__Problem description__. In the rows below, starting at the line containing "You are a GUI" and ending at the end of the rows, swap "screenshot" for "screen capture" and give those lines again with nothing else changed. Omit the pictures from your answer.

Records for locating displayed items
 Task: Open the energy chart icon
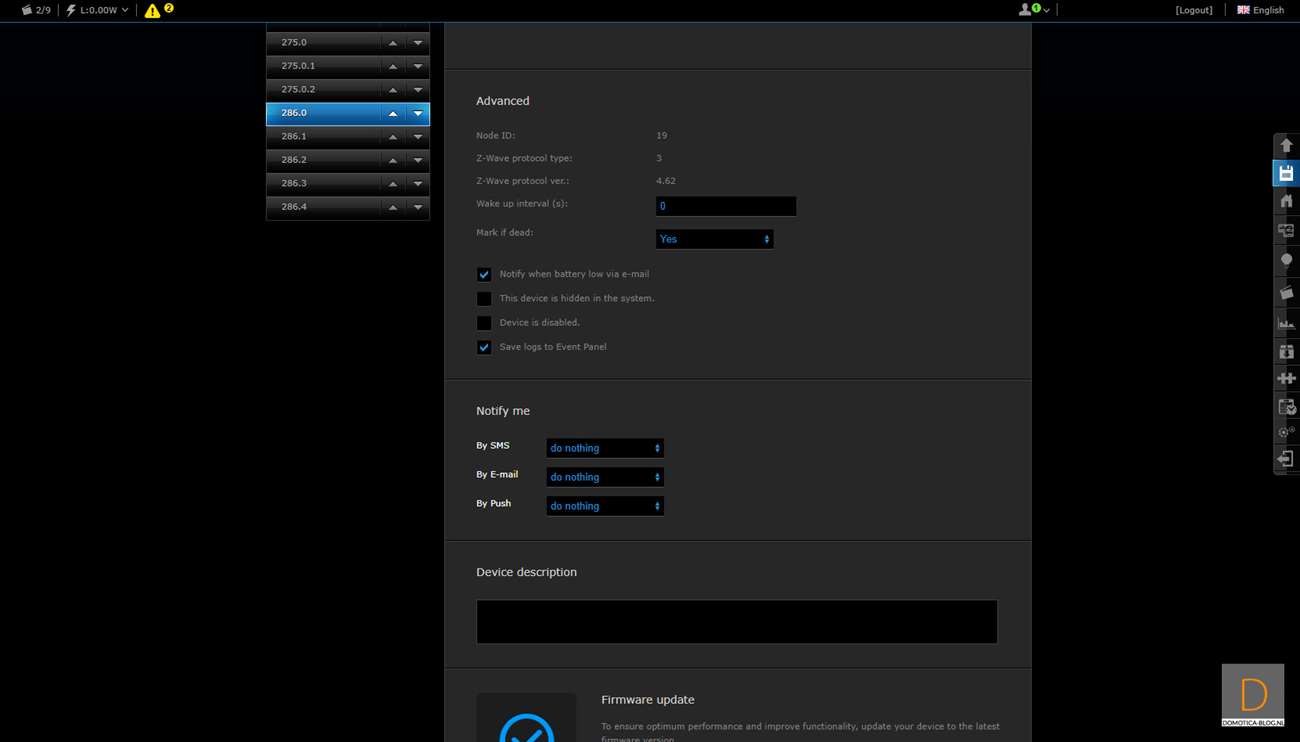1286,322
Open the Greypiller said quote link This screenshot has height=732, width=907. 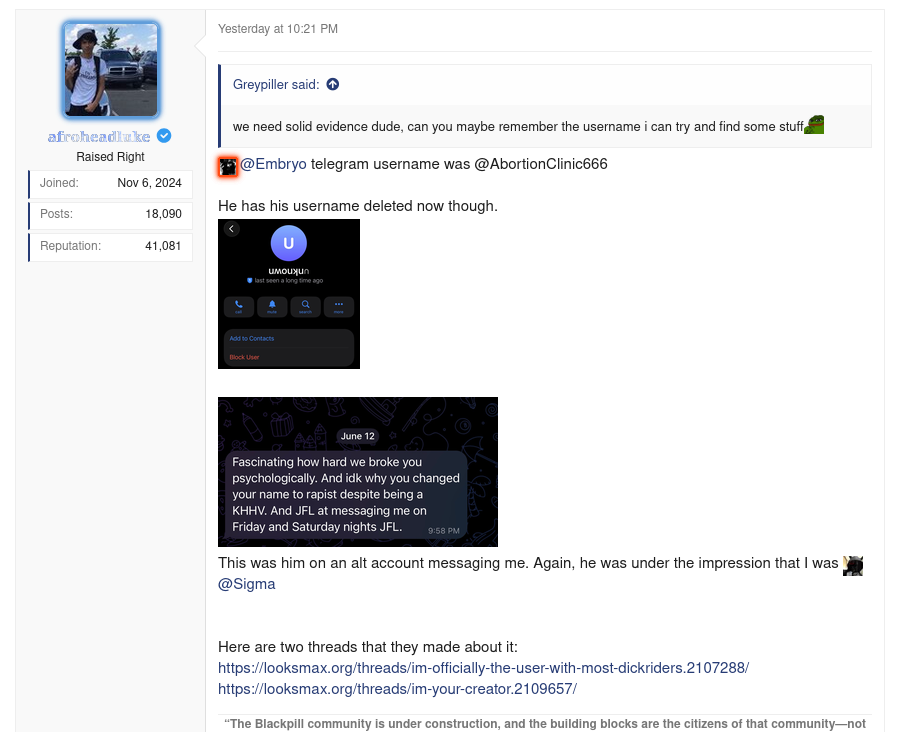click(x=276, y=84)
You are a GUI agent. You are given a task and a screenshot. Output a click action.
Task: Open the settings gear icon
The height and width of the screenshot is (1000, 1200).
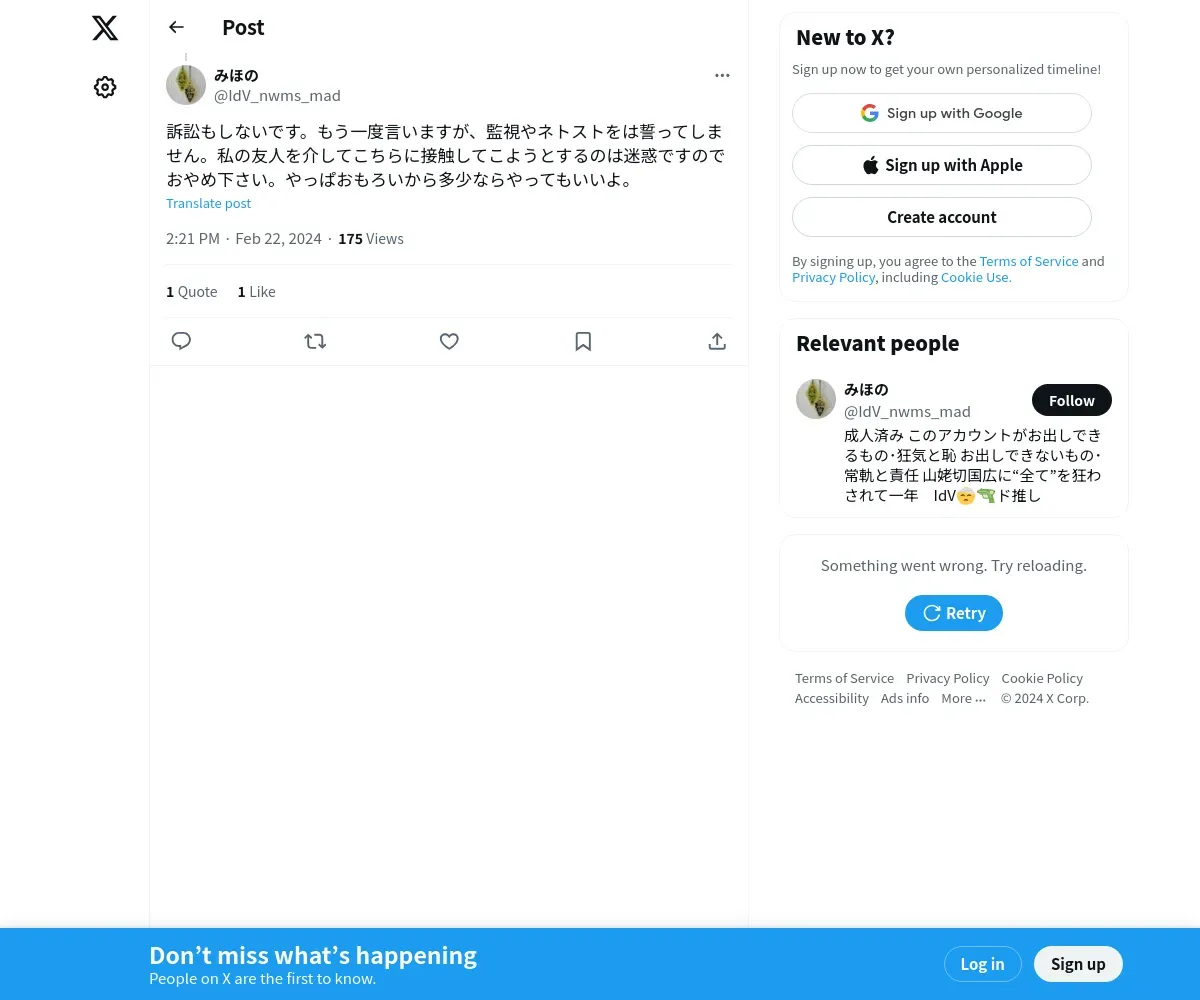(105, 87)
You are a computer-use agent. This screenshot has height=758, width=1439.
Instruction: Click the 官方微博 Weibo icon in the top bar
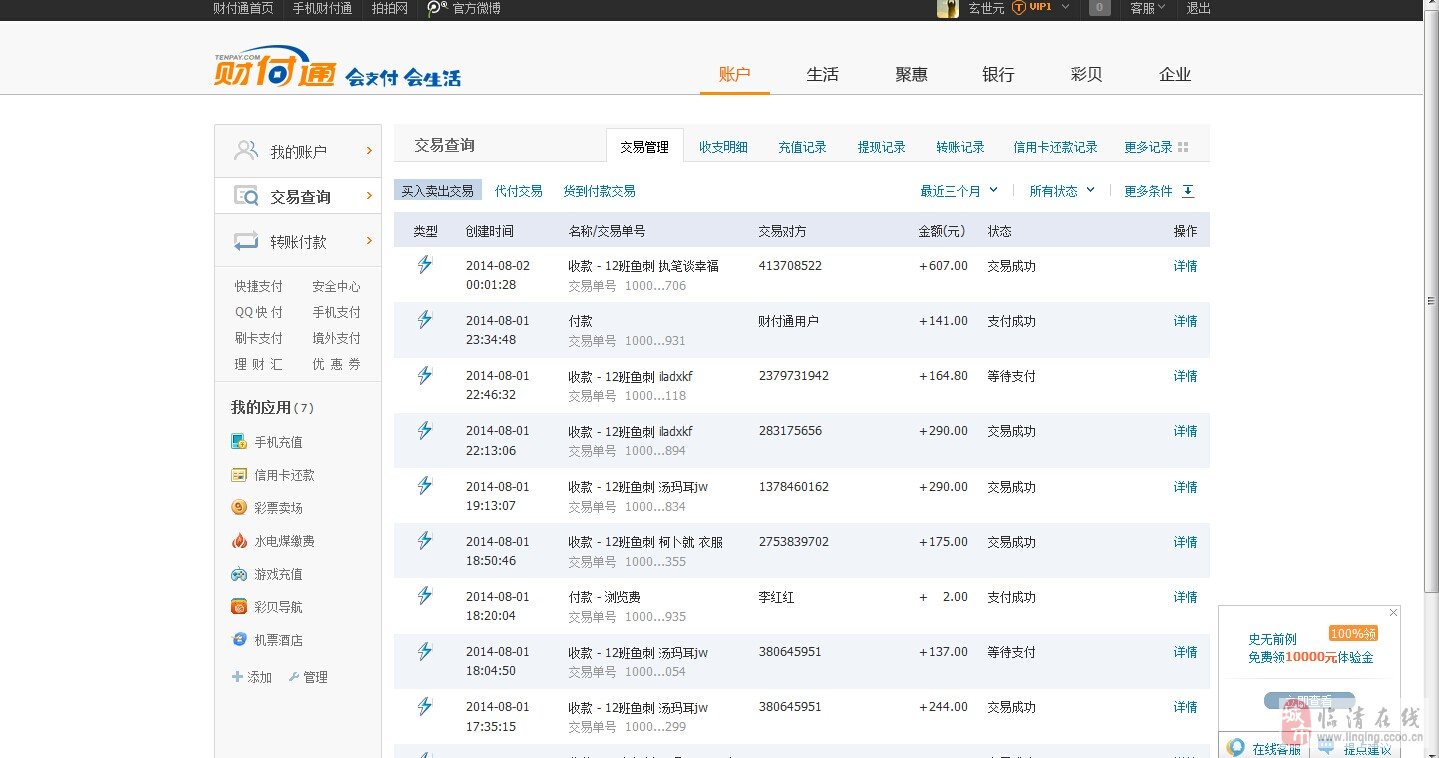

__Right answer__.
You are a GUI agent. You are given a task and a screen capture. Output a click action.
Task: Open the settings gear icon
The height and width of the screen capture is (1000, 1200).
(105, 87)
You are a computer-use agent. This screen capture has height=758, width=1439.
Instruction: Click the 官方微博 Weibo icon in the top bar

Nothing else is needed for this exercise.